A retrospective on the surprising costs of moving data to the Cloud
Cloud Chasm Crossed
Did you leap into the Cloud? Or did you hold back, reasonably cautious about chasing the Next Big Thing? Certainly, by now some portion of your systems are running in the Cloud, and that’s without counting all of the Cloud-native services to which you subscribed. We must be well into the Late Majority portion of the adoption curve.
The Laggards are still doubting, waiting for it all to collapse.
Now that you are in the Cloud, so is your data. You moved in some digital assets on day one. Perhaps you completed a systems migration or uploaded digital assets, images for your website, and log files for safekeeping. The data has been growing and piling up ever since.
The great benefit of running in the Cloud is that someone else is handling the physical problems. Buying and racking hardware, cabling, supplying power, and keeping things cool. Out of sight, out of mind. All you have to do now is focus on the logical bits. Do you have enough storage? Is it accessible to users? Is it safe from hackers? Are you respecting regulations? Do you have a bulletproof backup strategy? Plenty left to worry about.

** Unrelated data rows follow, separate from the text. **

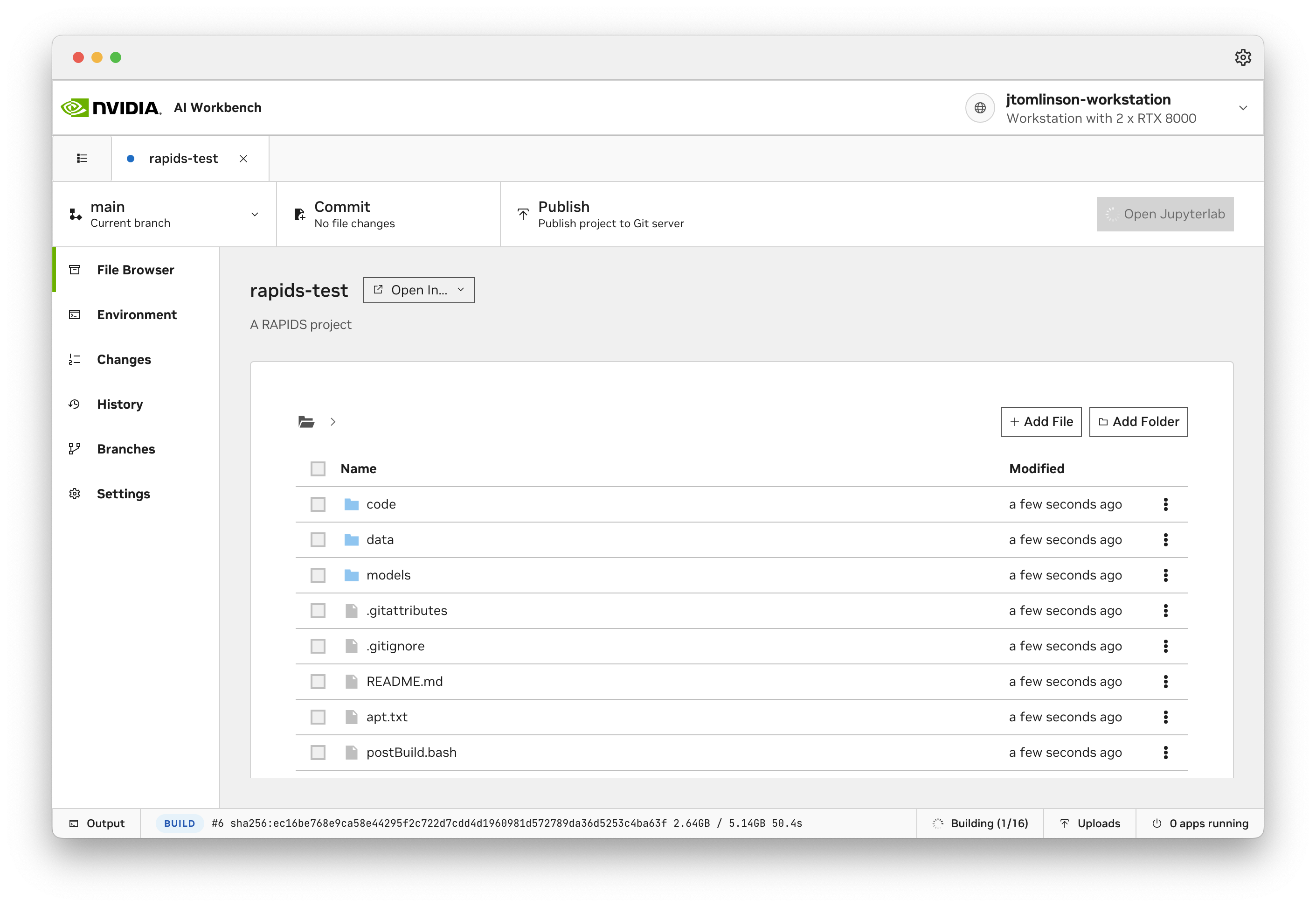
Task: Open Settings from the sidebar
Action: tap(123, 493)
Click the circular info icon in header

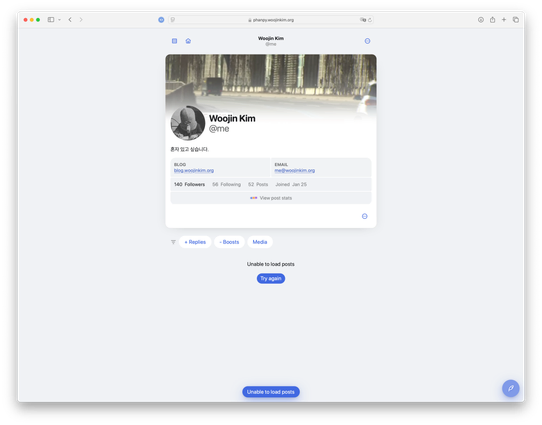click(x=367, y=41)
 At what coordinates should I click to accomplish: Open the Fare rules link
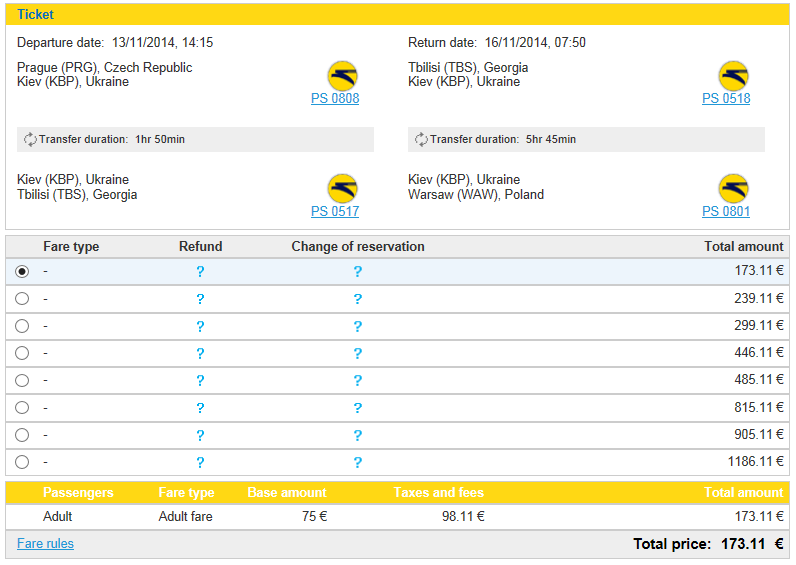pyautogui.click(x=45, y=544)
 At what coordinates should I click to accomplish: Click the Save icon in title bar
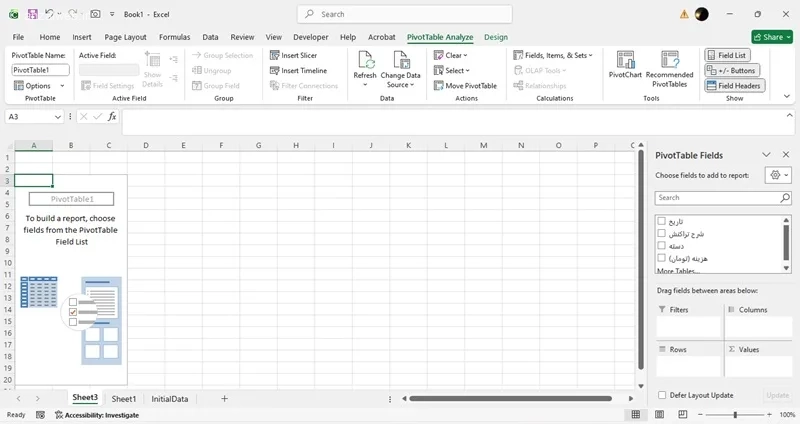point(33,14)
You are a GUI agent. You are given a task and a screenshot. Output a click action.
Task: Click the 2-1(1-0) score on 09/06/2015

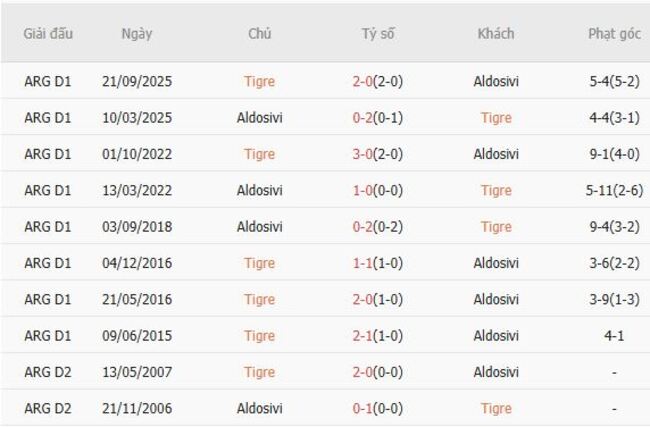pyautogui.click(x=378, y=336)
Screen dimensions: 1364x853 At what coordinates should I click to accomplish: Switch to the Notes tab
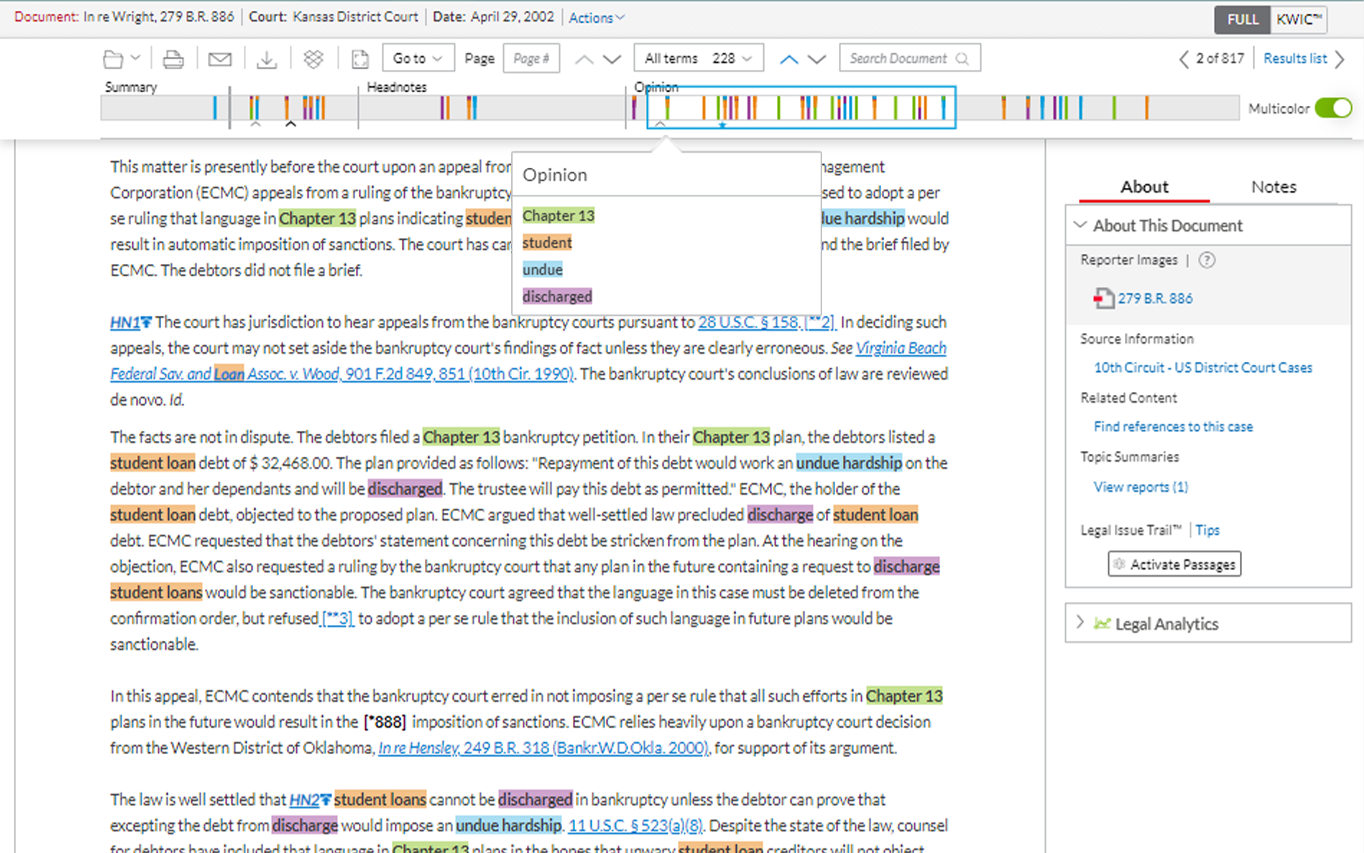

While you were distracted by your worries, you might not have noticed that your mental model for the cost of keeping your data in the Cloud was optimistic. Or maybe the Cloud provider you chose was great to get started but their solutions haven’t aged so well with extended use. Is it too late to go back? And go back to what exactly?
Home Sweet Data Center
Let’s take a walk down memory lane and remember life at the turn of the 21st century.
At the dawn of the dot-com era in the late 1990s, we got good at setting up cozy (i.e., crowded) cages in data centers. The hum of cooling fans, the whir of spinning drives, the hypnotic blinky lights. The best facilities sported security to rival Fort Knox, extreme air-conditioning, fire suppression systems that could suck out all of the oxygen in a matter of minutes, and access to the fattest broadband networks the world had to offer.
At least in Silicon Valley, the cost of housing rivaled the cost of cage space. The idea of setting up a cot among the racks might have crossed a few minds. Why would we abandon this luxury?
A modest web company would need to spend millions of dollars on servers and equipment. It’s no wonder that most of the first generation of dot-coms went under. We burned cash like there was no tomorrow. And sure enough, the next day when the party ended, high-end data centers collapsed, too.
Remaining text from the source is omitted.